* [TEXTAUSZUG]:
Größte Katastrophe seit der Kernschmelze

Um eine erneute Kernschmelze zu verhindern, werden 17 Tonnen Kühlwasser pro Stunde in die Reaktoren gepumpt. Von dort schwemmt es große Mengen Radioaktivität in den Keller, wo es sich mit weiterem kontaminiertem Wasser vermengt. Hier stößt es dann auch noch auf Grundwasser. Ein unterirdischer Fluss trägt direkt unter dem Gebäude jeden Tag 1.000 Tonnen Wasser Richtung Meer. Davon gelangen schätzungsweise 400 Tonnen in die Kellergemäuer und verdoppeln somit die Menge des Wassers, welches Tag für Tag im Keller anfällt. Um solche Massen bewältigen zu können, pumpt TEPCO unentwegt kontaminiertes Wasser aus dem Keller in die hastig zusammengeschraubten Tanks. Mittlerweile lagern vor dem Gebäudekomplex 350.000 Tonnen mitunter sehr stark radioaktiv verseuchtes Wasser in circa 1.000 dieser Tanks. Dass diese nicht zur jahrelangen Lagerung taugen wird nun deutlich. Am 19. August sind 300 Tonnen aus einem undichten Tank ausgelaufen und im Boden versickert. Die Radioaktivität betrug laut Angaben 80 Millionen Becquerel pro Liter! Ein Teil des verseuchten Wassers ist übers Grundwasser bis ins Meer gelangt. Damit ist es die größte Katastrophe in Fukushima seit der Kernschmelze.

Die Atomaufsichtsbehörde hob deshalb die Gefahrenstufe auf 3 von 7 Stufen auf der internationalen Skala für nukleare Zwischenfälle. An den Pfützen, die rund um den ausgelaufenen Tank entstanden sind, wurden Strahlenwerte von 2200 Millisievert gemessen. Hält man sich vier Stunden in der Nähe dieser Pfützen auf, hat man eine tödliche Dosis abbekommen. Undichte Stellen an den Tanks sind allerdings keine Ausnahme. Es wurden bereits weitere Lecks an Leitungen entdeckt. Grund dafür sei wahrscheinlich bröckelndes Kunstharz das zum Abdichten eingesetzt wurde, so die Betreiberfirma TEPCO.

* [ARBEITSAUFTRAG]: Wie viele Tonnen verseuchtes Wasser traten laut dem Textauszug über Fukushima am 19. August aus einem undichten Tank aus?

* [BEREITGESTELLTE DATEN]:
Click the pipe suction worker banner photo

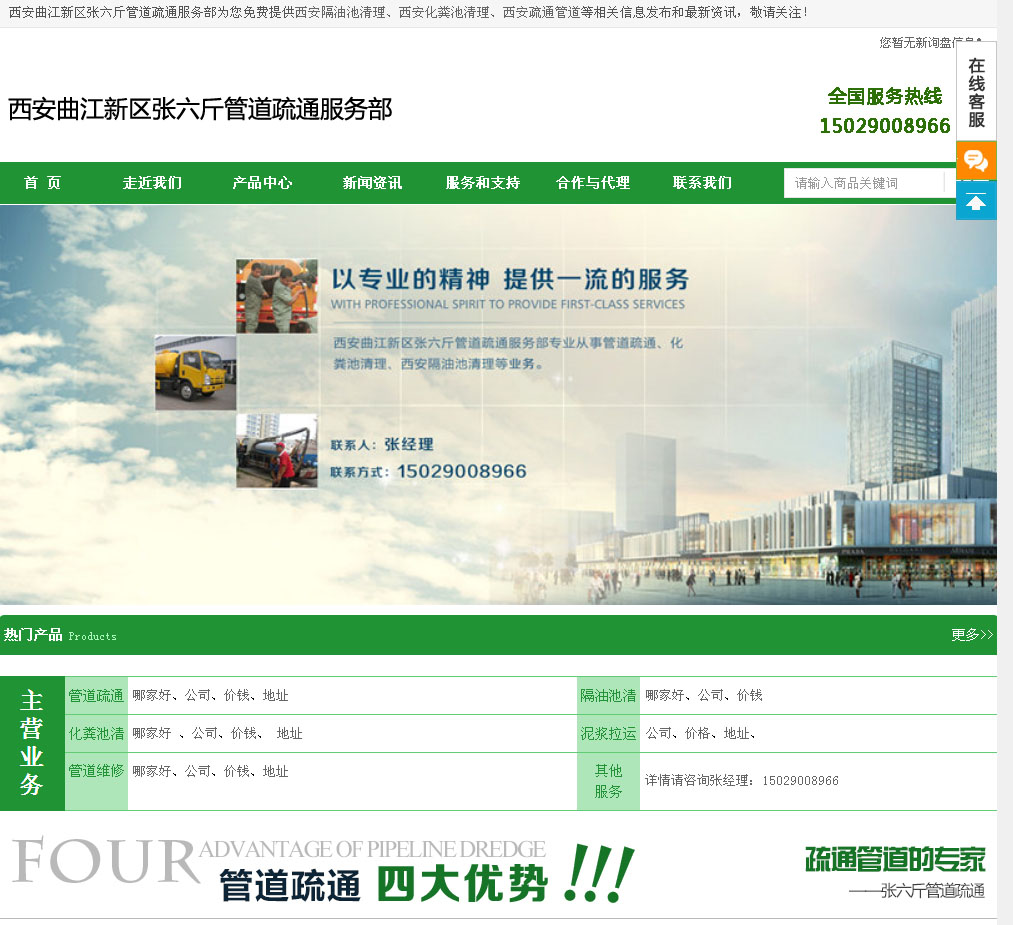[277, 451]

* [ERGEBNIS]: 300 Tonnen.